Democratic changes contributed to the growth of self-awareness. Attempts to revive a “united and indivisible” Russia distracted from the peoples who fought for their independence.

Ukraine

In Ukraine the situation was difficult. Along with the bodies of the Provisional Government and the councils of workers and soldiers, the Central Rada arose, which was created by the Ukrainian National Democratic Forces.

Central Rada At first she tried to get rid of imperial dependence and raised the question of the national-territorial autonomy of Ukraine in the democratic Russian Federative Republic. This policy of the Central Council displeased the Provisional Government. Relations between Ukraine and Russia have worsened.

The Central Rada came to the conclusion that it was necessary to fight for the national and social liberation of Ukraine and the creation of its own conciliar independent state.

Belarus

A National Congress was convened in Belarus in March 1917, which spoke out for the autonomy of Belarus in a democratic federal Russia.

This position of the Belarusian national forces was voiced at the Congress of the Peoples of Russia, which took place in September 1917 in Kyiv. Representatives of Belarus entered the Council of Peoples, which advocated that Russia become an equal federation.

Transcaucasia

In Transcaucasia, the Transcaucasian Commissariat was created - a government that pursued a policy of separating Transcaucasia from Russia. On April 22, 1918, the Transcaucasian Sejm proclaimed an independent Transcaucasian Federative Republic, but it lasted only a month due to contradictions of a national-religious nature.

In May 1918 The Georgian, Armenian and Azerbaijani democratic republics were proclaimed. In Georgia, the Social Democratic Menshevik Party came to power. In Azerbaijan, power was seized by the nationalist Musavat (equality) party, which tried to create an independent Azerbaijani state.

A revolutionary party came to power in Armenia, advocating the creation of a national state and the struggle against Turkey. During the period from 1915 to 1918, almost 2 million people died in the fight against the Turks. However, a few weeks later the Armenian and Azerbaijani republics were occupied by Turkish troops. Georgia still retained its independence with the help of Germany. Turkey, Germany, and the Entente countries constantly intervened in the affairs of Georgia, offering their assistance.

Finland

After the February events of 1917, Finland fought for its independence in Petrograd. The Finnish Sejm demanded autonomy.
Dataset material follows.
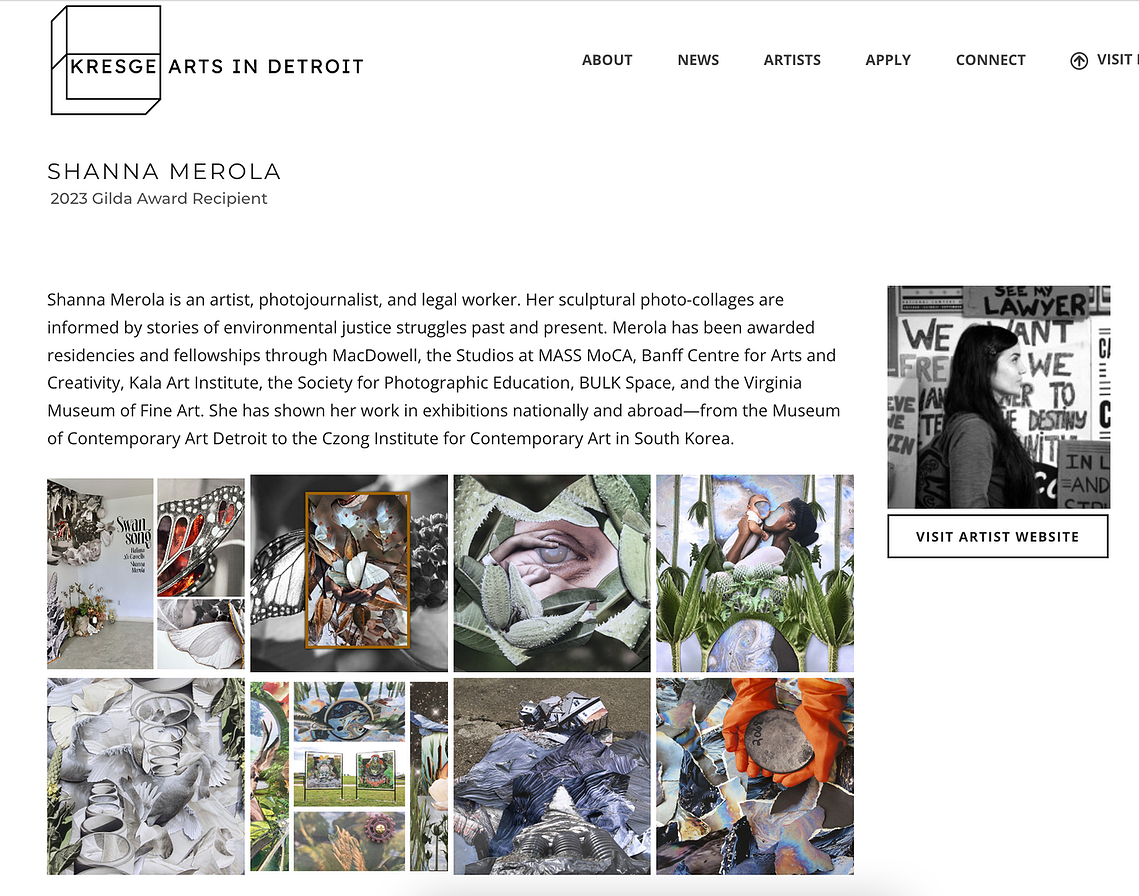Click the Kresge cube logo icon
The image size is (1139, 896).
pos(105,60)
In March 1917, the government temporarily issued an act restoring the Constitution of the Grand Duchy of Finland, and the issue of autonomy was postponed until the convening of the Constituent Assembly.

Baltics

In the Baltics, after the February events in Russia, National Councils were formed, first raising the issue of autonomy, and then independence.
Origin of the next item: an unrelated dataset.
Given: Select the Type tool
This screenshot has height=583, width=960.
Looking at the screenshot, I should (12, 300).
After the Bolsheviks came to power, Soviet power was established twice in Latvia, Lithuania and Estonia. However, relying on the help of Western countries, primarily England, the Baltic peoples defended their independence.

Tatars and Bashkirs

After the February events in Russia, National Councils were created and autonomous governments of the Tatars and Bashkirs were proclaimed.

At the beginning of 1918, the Bolsheviks dissolved the Tatar and Bashkir National Councils, arrested the leaders of the Tatars and Bashkirs and established Soviet power.

middle Asia

The situation in Central Asia was more complex than in the center. The backward, illiterate peasant population was under the influence of local feudal lords and the Muslim clergy. Various groups acted under national and religious slogans. The center of revolutionary events was Tashkent.

In November 1917, a regional congress of councils was convened, at which the Council of People's Commissars of the Turkestan region was created.